- What the task asks -
In the material below, tally the lines that include the string "dropdown", then write down only the total.

- Data records -
────

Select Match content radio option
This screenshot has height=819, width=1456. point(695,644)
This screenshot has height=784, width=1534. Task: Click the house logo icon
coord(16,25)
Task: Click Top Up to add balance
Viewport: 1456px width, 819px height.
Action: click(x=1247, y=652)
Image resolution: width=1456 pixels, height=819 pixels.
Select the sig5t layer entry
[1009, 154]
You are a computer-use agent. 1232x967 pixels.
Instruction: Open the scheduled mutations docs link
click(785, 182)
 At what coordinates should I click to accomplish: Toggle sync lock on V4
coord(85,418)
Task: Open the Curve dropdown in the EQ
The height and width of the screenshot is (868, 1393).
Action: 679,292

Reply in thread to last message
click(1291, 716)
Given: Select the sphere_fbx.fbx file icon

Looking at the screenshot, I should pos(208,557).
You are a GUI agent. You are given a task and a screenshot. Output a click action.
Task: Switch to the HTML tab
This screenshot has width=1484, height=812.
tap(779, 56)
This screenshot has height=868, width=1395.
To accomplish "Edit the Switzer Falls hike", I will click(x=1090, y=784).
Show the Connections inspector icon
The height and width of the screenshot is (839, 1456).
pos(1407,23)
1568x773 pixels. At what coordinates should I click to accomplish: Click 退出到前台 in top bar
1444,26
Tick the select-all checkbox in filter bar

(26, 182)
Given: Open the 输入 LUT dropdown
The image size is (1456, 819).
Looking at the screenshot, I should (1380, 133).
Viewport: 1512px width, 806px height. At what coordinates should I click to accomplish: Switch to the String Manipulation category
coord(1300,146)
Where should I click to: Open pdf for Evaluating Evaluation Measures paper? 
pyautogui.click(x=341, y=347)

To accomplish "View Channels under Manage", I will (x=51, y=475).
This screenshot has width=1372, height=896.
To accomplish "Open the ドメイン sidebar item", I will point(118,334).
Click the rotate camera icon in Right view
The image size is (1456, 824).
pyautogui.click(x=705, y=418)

────

- Exercise result -
2